Nivolumab (Opdivo, Bristol Myers Squibb) is a PD-1 inhibitor approved in the United States for several oncology indications, including treatment of specific patients with melanoma, lung cancer, renal cell carcinoma and classic Hodgkin lymphoma.

stock image of urothelial carcinoma
The addition of nivolumab to cisplatin-based chemotherapy improved outcomes compared with standard regimens for certain patients with advanced urothelial carcinoma. Image: Adobe Stock

The randomized phase 3 CheckMate -901 trial included a primary study and substudy.

The primary study compared nivolumab plus the anti-CTLA-4 antibody ipilimumab (Yervoy, Bristol Myers Squibb) with standard cisplatin- or carboplatin-based chemotherapy for patients with untreated unresectable or metastatic urothelial carcinoma. That component of the trial is ongoing.

The substudy included 608 patients with unresectable or metastatic urothelial carcinoma eligible for cisplatin-based chemotherapy.

Researchers randomly assigned patients to first-line treatment with 360 mg nivolumab in combination with chemotherapy every 3 weeks or chemotherapy alone.

The substudy met its dual primary endpoints, showing statistically significant OS and PFS improvements with the nivolumab regimen per blinded independent central review.

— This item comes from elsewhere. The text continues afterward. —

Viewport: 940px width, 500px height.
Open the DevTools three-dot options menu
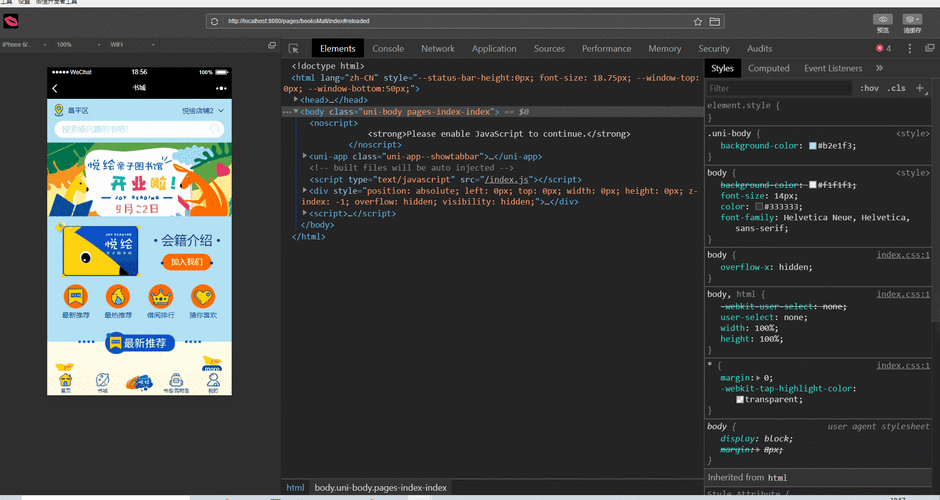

The combination of nivolumab and cisplatin-based chemotherapy also exhibited a safety profile consistent with the known profiles of the individual agents. Researchers identified no new safety signals.

“[This] news is yet another example of the power of immunotherapy combinations to transform outcomes for patients with cancer,” Dana Walker, MD, MSCE, vice president and global program lead for genitourinary cancers with Bristol Myers Squibb, said in a company-issued press release. “Opdivo with cisplatin-based chemotherapy is the first immunotherapy-based combination to improve both overall survival and progression-free survival in patients with previously untreated unresectable or metastatic urothelial carcinoma who are eligible for cisplatin-based chemotherapy, reinforcing the benefits of Opdivo-based treatments seen across a variety of genitourinary cancers, including durable survival in advanced renal cell carcinoma and a reduced risk [for] recurrence in resectable muscle-invasive urothelial carcinoma.”

Complete data from CheckMate -091 will be presented at a medical conference and shared with health authorities, according to the press release.